Problem details ::
The answer should be every line below, repeated exactly, with the images left out.

Material shown ::

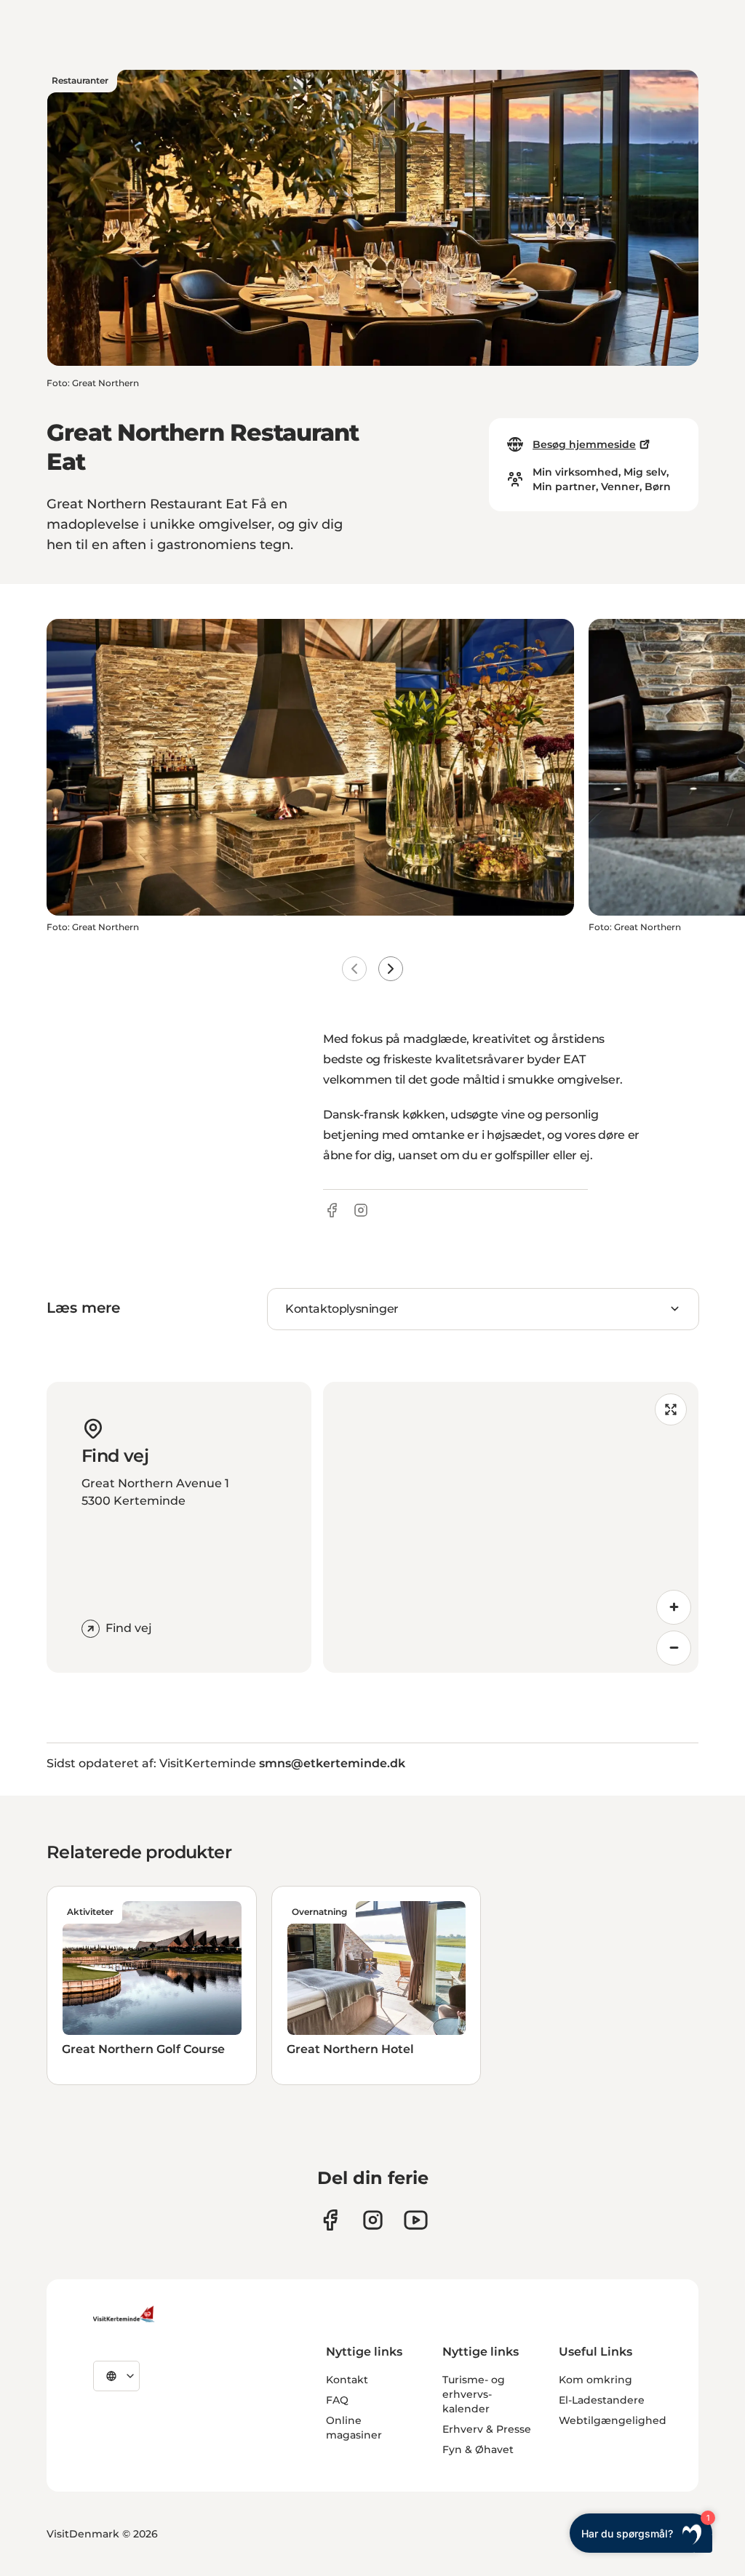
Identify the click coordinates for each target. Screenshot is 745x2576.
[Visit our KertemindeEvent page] (416, 2220)
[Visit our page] (330, 2220)
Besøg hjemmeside (584, 444)
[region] (510, 1527)
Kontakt (347, 2379)
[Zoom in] (673, 1607)
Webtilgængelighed (612, 2420)
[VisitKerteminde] (125, 2314)
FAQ (337, 2400)
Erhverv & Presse (486, 2429)
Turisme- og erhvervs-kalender (473, 2394)
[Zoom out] (673, 1648)
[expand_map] (671, 1409)
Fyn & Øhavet (478, 2449)
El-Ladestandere (602, 2400)
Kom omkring (595, 2379)
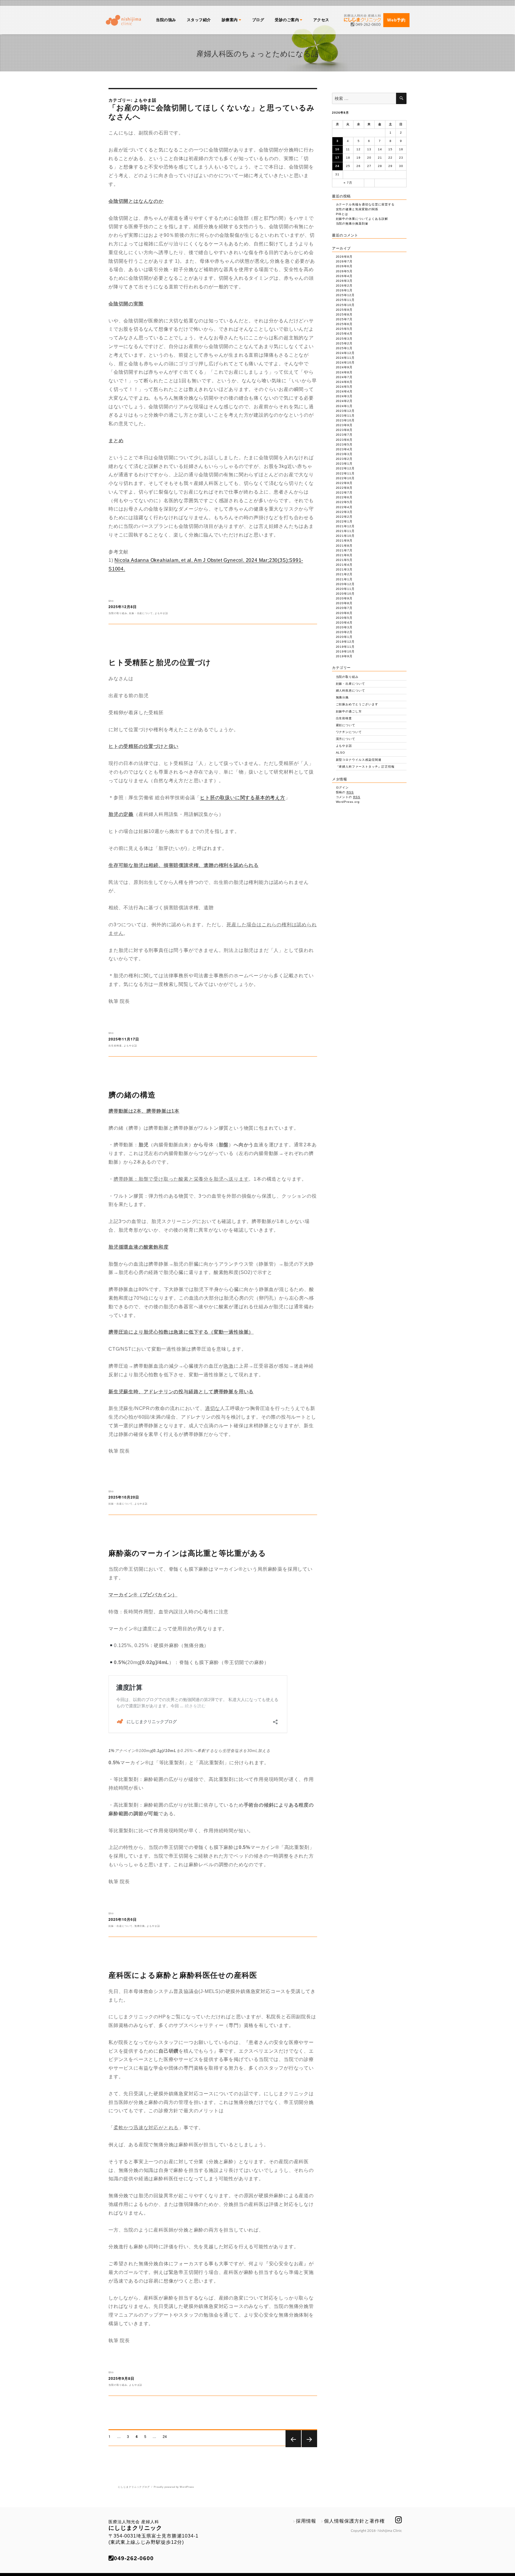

Output below ::
Identify the click coordinates for each target. Screenshot is 745x2576.
[Visit our KertemindeEvent page] (416, 2220)
[Visit our page] (330, 2220)
Besøg hjemmeside (584, 444)
[region] (510, 1527)
Kontakt (347, 2379)
[Zoom in] (673, 1607)
Webtilgængelighed (612, 2420)
[VisitKerteminde] (125, 2314)
FAQ (337, 2400)
Erhverv & Presse (486, 2429)
Turisme- og erhvervs-kalender (473, 2394)
[Zoom out] (673, 1648)
[expand_map] (671, 1409)
Fyn & Øhavet (478, 2449)
El-Ladestandere (602, 2400)
Kom omkring (595, 2379)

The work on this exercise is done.